In square 716, the pipeline microprocessor 100 that late period, branch's correction logic circuit 148 was removed on the S stage 126 via the 154 indication I stages 102 of signal, and the next continuous instruction of branch's pipeline microprocessor 100 to conditional branch instructions.Flow process ends at square 716.
As mentioned above, the pipeline microprocessor 100 that is described is with respect to the microprocessor that earlier executed logical circuit/address generator 138 and early stage register file 136 advantage that provides are not provided, have the ability to do sth. in advance a previous result who instructs of a plurality of clock period to one and produce for a continuous address or the generation instruction of non-address, so reduce the streamline number of bubbles of being caused as a register manipulation number.Reduce the average period of main each instruction of composition of streamline bubble minimizing microprocessor execution.In addition, earlier results can be used with than previous update mode sign faster, therefore may be than the execution of the previous instruction of entry condition faster.In addition, the pipeline microprocessor 100 that is described is had the ability to do sth. in advance a plurality of clock period and is revised a conditional branch instructions of predicting mistakenly with respect to the microprocessor that early stage branch correction logic circuit 144 advantages that provide are not provided.At last, the demand of high clock frequency microprocessor causes little Treatment Design person to increase the quantity of flow line stage.When the quantity increase of flow line stage, the streamline bubble quantity and bubble causes increasing waits for that instruction results and/or Status Flag upgrade, and in the same manner, when the increase of flow line stage quantity, the delay of the branch instruction of the prediction that corrects mistakes also may increase.These facts have increased the advantage of microprocessor described here, device and method.

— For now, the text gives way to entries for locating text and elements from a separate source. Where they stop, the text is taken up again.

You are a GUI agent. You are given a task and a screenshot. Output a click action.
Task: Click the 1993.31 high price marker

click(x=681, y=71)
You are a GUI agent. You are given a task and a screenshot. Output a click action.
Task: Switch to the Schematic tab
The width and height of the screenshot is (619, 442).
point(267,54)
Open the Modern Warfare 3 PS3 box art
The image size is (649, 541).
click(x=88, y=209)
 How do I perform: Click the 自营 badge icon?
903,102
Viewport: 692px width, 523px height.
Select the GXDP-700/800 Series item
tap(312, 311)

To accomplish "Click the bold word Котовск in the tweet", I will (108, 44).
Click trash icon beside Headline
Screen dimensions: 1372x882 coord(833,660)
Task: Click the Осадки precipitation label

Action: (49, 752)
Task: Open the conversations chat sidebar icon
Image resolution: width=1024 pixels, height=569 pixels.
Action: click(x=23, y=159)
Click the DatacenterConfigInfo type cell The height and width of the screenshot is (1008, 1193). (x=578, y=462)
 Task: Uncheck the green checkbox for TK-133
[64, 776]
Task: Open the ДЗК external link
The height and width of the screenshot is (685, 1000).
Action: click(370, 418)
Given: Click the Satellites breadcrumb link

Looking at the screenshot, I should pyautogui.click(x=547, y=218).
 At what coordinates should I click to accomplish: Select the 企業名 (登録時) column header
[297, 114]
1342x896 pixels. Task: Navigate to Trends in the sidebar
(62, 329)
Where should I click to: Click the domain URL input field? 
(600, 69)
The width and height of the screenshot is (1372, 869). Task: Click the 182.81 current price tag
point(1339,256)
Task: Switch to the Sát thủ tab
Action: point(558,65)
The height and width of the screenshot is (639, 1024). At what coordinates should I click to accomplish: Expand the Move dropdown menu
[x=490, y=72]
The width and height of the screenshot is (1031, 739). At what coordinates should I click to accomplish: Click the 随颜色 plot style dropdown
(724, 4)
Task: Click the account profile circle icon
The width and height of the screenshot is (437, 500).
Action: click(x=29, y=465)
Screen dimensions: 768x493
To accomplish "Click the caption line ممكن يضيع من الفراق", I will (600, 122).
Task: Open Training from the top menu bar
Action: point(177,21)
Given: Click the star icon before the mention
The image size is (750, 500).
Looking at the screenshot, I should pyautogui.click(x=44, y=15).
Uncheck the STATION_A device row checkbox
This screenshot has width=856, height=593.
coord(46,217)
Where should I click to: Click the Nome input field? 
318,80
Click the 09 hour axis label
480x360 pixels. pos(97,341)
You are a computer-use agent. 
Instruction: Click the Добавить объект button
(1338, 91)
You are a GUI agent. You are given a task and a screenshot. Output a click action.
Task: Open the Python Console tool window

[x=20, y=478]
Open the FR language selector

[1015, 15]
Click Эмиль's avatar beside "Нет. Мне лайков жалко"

Though the present invention and purpose thereof, feature and advantage are described in detail, all the other any embodiment that do not break away from spirit of the present invention and scope also should be involved, for instance, though a described microprocessor embodiment meets with the x86 framework substantially, described device and method is not limited to the x86 framework and can be used in different microprocessor architectures.In addition, though a described embodiment conditional branch instructions is therein revised ahead of time, the advantage that produces Status Flag in early days can be utilized to carry out other instructions ahead of time, similarly is, with x86 LOOPcc instruction is example, and advantage described herein occurs in the Jcc instruction equally; Or x86 SETcc and CMOVcc instruction can be carried out ahead of time, so its result can allow the instruction utilization that relies on subsequently.In addition, except utilizing earlier results to produce the early status flags value, earlier results also can be used for carrying out the early stage branch correction of indirect branch instruction, typically refer to direct register redirect (jump throughregister) instruction, its indication branch target address is a source register manipulation numerical value.
In addition, realize the present invention except utilizing hardware, the present invention can be implemented in be stored in a computing machine can be with the computer-readable code (for example computer readable program code, data etc.) in (for example readable) medium, computer code causes function of the present invention or structure or both to be implemented.For instance, it can utilize general program language (C language for example, C Plus Plus, JAVA, and other similar language) to realize; The GDSII database; Hardware description language (HDL) comprises Verilog HDL, VHDL, and Altera HDL (AHDL), or the like; Or other program designs that can obtain in the art and/or circuit (i.e. diagram) acquisition instrument.Computer program code can be arranged on any available computing machine (for example readable) medium and comprise semiconductor memory, magnetic disc, laser disc (for example CD-ROM, DVD-ROM and other similar media), and as utilizing transmission medium (for example carrier wave or any other medium comprise numeral, optics or analogy medium) to store (for example can read) computer data signal in computing machine.Therefore, computer program code can be transmitted on the communication network, comprises Internet and in-house network.Therefore the present invention can be understood and computer program code can be included in (for example as the part of an IP (Wise property) core, a microcontroller core for example, or as a system level design, a System on Chip/SoC (SOC) and be converted into the part that hardware is produced with circuit as a whole for example.In addition, the present invention can be embodied as the combination of hardware and computer program code.
At last, should thank those skilled in the art can utilize immediately notion that the present invention discloses and specific embodiment as design or the basis of revising other structures realizing the purpose identical with the present invention, anyly do not break away from spirit of the present invention and scope defines it by appended claim.
Claims (28)
1. device that is used to produce early status flags, it makes the conditional order that has in the pipeline microprocessor of at least one structuring Status Flag can be by earlier executed, and this device comprises:
One storage unit, it is used for accumulation and the corresponding at least one early status flags of at least one this structuring Status Flag; And
One logical circuit, it is connected with this storage unit, this logical circuit is according to the earlier results of at least one previous instruction before this conditional order, and upgrade this early status flags in this storage unit, wherein, if be used to revise this earlier results that this early status flags at least one should previous instruction one of them for invalid, then this logical circuit makes this early status flags invalid, by this if this early status flags is effective, then before pipeline microprocessor upgrades this structuring Status Flag according to the net result that should before instruct, just enable the execution of this conditional order according to this early status flags.
2. the device that is used to produce early status flags as claimed in claim 1, wherein this earlier results comprises the instruction results that the subset of instructions of an instruction set of being supported by this pipeline microprocessor is formed.
3. the device that is used to produce early status flags as claimed in claim 2, wherein this subset of instructions comprises the instruction of an execution simple operation operation or instruction or the instruction that the simple Boolean logic circuit computing of an execution is operated or the instruction that generally is used to upgrade this structuring Status Flag of an execution simple shift operation, is used as by the indicated condition code of conditional order.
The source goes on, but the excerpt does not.